» **Extrait du texte**
# # # #

S’il est une vérité immuable, pour le meilleur ou pour le pire, c’est bien celle-ci : on ne voit pas le temps passer, comme le chantait poétiquement Jean Ferrat.

On pourrait presque parler d’euphémisme, tant la vie est courte. «Dès qu’un humain vient à la vie, il est déjà assez vieux pour mourir», disait plus crûment Heidegger. Constat saisissant dont on préfère ne pas trop parler – Je n’ai pas le cœur à le dire –, mais qui n’en reflète pas moins notre condition à tous.

Si je vous écris et que vous me lisez, c’est que nous faisons partie des privilégiés qui bénéficient d’un sursis entre la naissance et la mort. Mais notre vie n’est pas pour autant un long fleuve tranquille – Entre les courses et la vaisselle, entre ménage et déjeuner, le monde peut battre de l’aile… et nous en faire voir de toutes les couleurs avec ses hauts et ses bas.

# # # #

» **Exercices**
**A.** Recopiez fidèlement le passage de l'extrait sur le temps qui passe, depuis les mots contenant «S’il est une» jusqu'à «et ses bas.».
**B.** Traduisez en anglais cette phrase de l'extrait : « On pourrait presque parler d’euphémisme, tant la vie est courte. »
Appuyez-vous uniquement sur l'extrait pour répondre.

» **Données fournies**
# # # #

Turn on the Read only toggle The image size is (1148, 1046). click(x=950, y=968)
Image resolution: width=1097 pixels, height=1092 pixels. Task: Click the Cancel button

# # # #

» **Réponses aux exercices**
**A.**
S’il est une vérité immuable, pour le meilleur ou pour le pire, c’est bien celle-ci : on ne voit pas le temps passer, comme le chantait poétiquement Jean Ferrat.

On pourrait presque parler d’euphémisme, tant la vie est courte. «Dès qu’un humain vient à la vie, il est déjà assez vieux pour mourir», disait plus crûment Heidegger. Constat saisissant dont on préfère ne pas trop parler – Je n’ai pas le cœur à le dire –, mais qui n’en reflète pas moins notre condition à tous.

Si je vous écris et que vous me lisez, c’est que nous faisons partie des privilégiés qui bénéficient d’un sursis entre la naissance et la mort. Mais notre vie n’est pas pour autant un long fleuve tranquille – Entre les courses et la vaisselle, entre ménage et déjeuner, le monde peut battre de l’aile… et nous en faire voir de toutes les couleurs avec ses hauts et ses bas.

**B.** One could almost call it an understatement, so short is life.